At UCLA's Stroke Center, a backup system is in place to ensure that acute stroke patients are treated as quickly as possible, he said.
“The team is in place, and we have three-deep backup coverage. That's the good news: The stroke center is up and operating.”
When someone has milder stroke symptoms, it isn't always clear-cut, and hospitals need to position themselves to encourage anyone with symptoms to come forward sooner rather than later, he continued.
“People are avoiding hospitals if they have mild-to-moderate symptoms, but we have to be careful of our reaction to this because even mild symptoms require proper evaluation. What has emerged in the current scenario is our health care system adapting as best it can to treat patients with other medical conditions while integrating COVID-19 treatment into an evolving crisis treatment scenario,” he said.
“The fact is that the diagnostic tests that we rely on, like MRI and angiograms, have all been impacted by the pandemic, but I haven't heard of any stroke centers closing down entirely.”

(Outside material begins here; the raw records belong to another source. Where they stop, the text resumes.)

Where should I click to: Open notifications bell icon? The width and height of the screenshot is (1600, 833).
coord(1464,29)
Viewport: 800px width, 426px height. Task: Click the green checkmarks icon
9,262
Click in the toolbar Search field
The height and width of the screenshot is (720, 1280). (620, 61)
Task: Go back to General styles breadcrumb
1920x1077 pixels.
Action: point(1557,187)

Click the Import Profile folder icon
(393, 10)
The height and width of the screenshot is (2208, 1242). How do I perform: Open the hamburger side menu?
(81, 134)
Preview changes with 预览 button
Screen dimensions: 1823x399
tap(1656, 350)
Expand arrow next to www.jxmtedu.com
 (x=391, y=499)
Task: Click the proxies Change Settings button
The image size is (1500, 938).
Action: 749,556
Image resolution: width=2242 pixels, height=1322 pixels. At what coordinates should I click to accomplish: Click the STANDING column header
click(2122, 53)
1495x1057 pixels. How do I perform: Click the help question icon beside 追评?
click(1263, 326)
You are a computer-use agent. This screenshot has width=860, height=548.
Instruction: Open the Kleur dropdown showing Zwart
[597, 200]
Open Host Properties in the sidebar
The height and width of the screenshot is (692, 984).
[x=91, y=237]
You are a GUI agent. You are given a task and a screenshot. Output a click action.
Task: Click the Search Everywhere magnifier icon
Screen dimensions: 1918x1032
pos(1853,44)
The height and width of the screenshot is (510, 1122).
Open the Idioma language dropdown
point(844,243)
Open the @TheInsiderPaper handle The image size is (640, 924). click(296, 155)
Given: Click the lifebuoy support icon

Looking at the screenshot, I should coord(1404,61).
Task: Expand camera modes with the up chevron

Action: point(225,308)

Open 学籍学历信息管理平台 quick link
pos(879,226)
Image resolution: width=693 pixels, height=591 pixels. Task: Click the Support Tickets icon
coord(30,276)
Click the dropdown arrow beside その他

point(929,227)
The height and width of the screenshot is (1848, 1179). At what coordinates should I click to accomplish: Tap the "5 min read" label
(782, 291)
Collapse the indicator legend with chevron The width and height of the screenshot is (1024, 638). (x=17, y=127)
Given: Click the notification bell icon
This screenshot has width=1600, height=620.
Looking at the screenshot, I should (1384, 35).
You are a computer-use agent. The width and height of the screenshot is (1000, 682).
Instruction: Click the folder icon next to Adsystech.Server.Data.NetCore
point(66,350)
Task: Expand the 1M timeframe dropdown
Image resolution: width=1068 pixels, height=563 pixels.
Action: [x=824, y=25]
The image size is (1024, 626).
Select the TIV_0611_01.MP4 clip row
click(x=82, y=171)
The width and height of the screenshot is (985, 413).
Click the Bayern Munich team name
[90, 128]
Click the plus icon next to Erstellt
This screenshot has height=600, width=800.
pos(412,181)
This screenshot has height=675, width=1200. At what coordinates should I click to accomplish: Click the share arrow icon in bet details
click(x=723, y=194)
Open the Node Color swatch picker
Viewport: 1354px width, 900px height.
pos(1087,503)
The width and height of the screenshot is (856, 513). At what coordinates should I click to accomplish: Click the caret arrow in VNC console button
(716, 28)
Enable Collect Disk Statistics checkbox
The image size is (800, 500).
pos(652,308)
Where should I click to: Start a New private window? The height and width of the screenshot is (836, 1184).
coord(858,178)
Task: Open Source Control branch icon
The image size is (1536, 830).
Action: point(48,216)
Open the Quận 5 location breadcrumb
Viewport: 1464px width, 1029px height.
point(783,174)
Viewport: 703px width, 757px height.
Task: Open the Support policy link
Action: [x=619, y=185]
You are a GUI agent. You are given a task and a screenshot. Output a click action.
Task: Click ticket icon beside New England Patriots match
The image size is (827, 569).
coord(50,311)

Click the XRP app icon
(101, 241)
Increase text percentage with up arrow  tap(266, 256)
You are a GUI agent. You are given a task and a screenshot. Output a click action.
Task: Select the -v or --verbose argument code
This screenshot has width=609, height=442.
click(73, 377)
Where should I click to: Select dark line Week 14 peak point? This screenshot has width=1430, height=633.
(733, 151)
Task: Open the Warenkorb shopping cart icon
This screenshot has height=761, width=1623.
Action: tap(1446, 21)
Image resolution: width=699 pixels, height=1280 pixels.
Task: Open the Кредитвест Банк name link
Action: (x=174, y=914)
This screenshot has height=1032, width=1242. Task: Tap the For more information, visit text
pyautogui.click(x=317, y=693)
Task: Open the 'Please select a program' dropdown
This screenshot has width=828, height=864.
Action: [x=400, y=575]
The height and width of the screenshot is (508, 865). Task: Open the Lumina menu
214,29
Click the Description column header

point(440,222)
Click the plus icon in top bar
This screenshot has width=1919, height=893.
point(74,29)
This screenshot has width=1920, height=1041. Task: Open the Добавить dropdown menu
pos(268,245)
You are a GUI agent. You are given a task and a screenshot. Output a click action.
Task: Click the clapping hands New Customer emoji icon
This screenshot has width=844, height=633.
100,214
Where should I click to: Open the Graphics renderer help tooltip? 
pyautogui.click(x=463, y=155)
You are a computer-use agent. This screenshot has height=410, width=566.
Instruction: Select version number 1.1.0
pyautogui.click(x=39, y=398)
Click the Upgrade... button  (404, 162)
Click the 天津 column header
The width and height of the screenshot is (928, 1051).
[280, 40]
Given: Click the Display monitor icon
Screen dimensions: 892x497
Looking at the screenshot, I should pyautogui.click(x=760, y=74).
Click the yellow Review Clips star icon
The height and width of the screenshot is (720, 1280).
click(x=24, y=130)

Guidelines from the American Stroke Association
On April 1, the American Heart/Stroke Association's Stroke Council Leadership issued special guidelines for treating patients presenting with stroke symptoms, and several other organizations and individuals have published various strategies for overcoming obstacles to stroke care during the current crisis.
The AHA/ASA guidelines, published in Stroke, recommend that vascular neurologists adhere to treatment guidelines for patients to ensure appropriate stroke care is provided to the extent possible during the crisis; seek ways to minimize the use of scarce personal protective equipment (PPE) and reduce the number of team members responding to emergency stroke patients; and increase the use of interactive videoconferencing in the remote delivery of acute stroke care, among other strategies.
The guidelines also recommend that stroke neurologists continue to deliver multidisciplinary, collaborative stroke care to patients for a unified stroke system of care; and ask medical personnel who are exposed or contract COVID-19 to self-quarantine as appropriate.